“Brion Gysin: Dream Machine” opens today at the New Museum, in New York, and runs through Oct. 3. It is the first U.S. retrospective of Gysin’s work as painter, performer, poet, and writer. Here’s the museum’s spiel:
Which reminds me (again): Once upon a time, Brion Gysin let the mice in. That was way back in 1960. It became the title of a book published in 1973 by Something Else Press, which traced the origin of “cut-ups” as a technique applied to writing by Gysin and William Burroughs, a literary “method,” if you will, that gained notoriety following the publication of Burroughs’s partially cut-up “Naked Lunch.”
Working simultaneously in a variety of mediums, Gysin was an irrepressible inventor, serial collaborator, and subversive spirit whose considerable innovations continue to influence musicians and writers, as well as visual and new media artists today. The exhibition will include over 300 drawings, books, paintings, photo-collages, films, slide projections, and sound works, as well as an original Dreamachine — a kinetic light sculpture that utilizes the flicker effect to induce visions when experienced with closed eyes. …
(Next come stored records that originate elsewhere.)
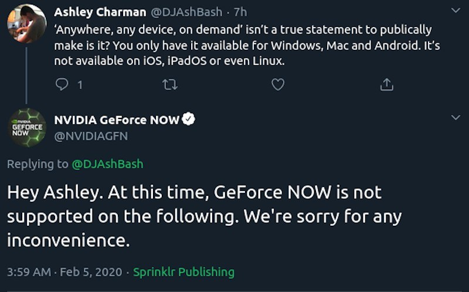Click @DJAshBash in the Replying to line
The height and width of the screenshot is (292, 469).
pyautogui.click(x=107, y=164)
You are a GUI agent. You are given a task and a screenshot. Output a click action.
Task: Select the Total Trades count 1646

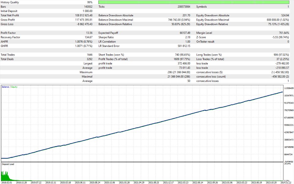[x=90, y=55]
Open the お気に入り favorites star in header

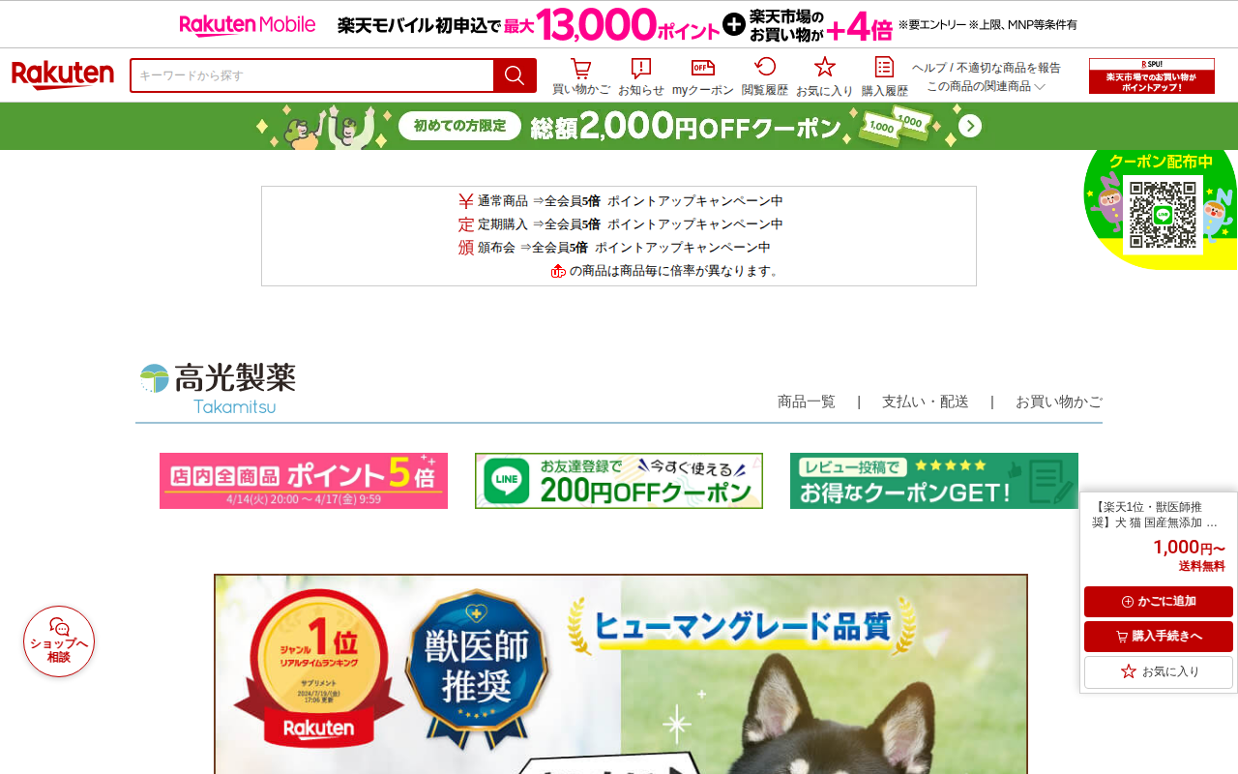(x=824, y=76)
In 1959, Gysin created the Cut-Up Method, in which words and phrases were literally cut up into pieces and then rearranged to untether them from their received meanings and reveal new ones. His Cut-Up experiments, which he shared with his lifelong friend and collaborator William S. Burroughs, culminated in Burroughs and Gysin’s The Third Mind, a book-length collage manifesto on the Cut-Up Method and its uses. Transferring this notion to experimenting with tape-recorded poems manipulated by a computer algorithm, Gysin created sound poetry and was among the earliest users of the computer in art. At the same creative moment, Gysin conceived of the Dreamachine.
In an editor’s note to “Brion Gysin Let the Mice In,” I pointed out that their first cut-ups were published in “Minutes to Go” and “The Exterminator,” to which “Mice” was intended as a companion. I also noted that the title came via Gregory Corso. Gysin wrote me from Tangier:
The original text included the words “said Gregory Corso in 1960,” and they consequently appeared in the cut up text, also. Gregory disassociated himself from the whole idea so thoroughly that I agreed with Bill Levy of Insect Trust Gazette that he should be edited out and, now, I rather regret it but there was Gregory’s voice in there, squalling away to be let out of there, so we took the scissors to him.
“Those first cut-ups tested the potency of words. Further investigations tested the influence of other sensory input,” I wrote somewhat tendentiously. “Ian Sommerville and Brion Gysin designed a dream machine on which a patent was granted in 1961. William Burroughs explored a vast subject throughout the Sixties. He formulated, described, and applied to his literary work certain discoveries about Control — of consciousness and society — through sound & image. Certainly, it is difficult to think of any writer of fiction who paid so much attention to theorizing the discrete psychoactive suggestiveness of words.”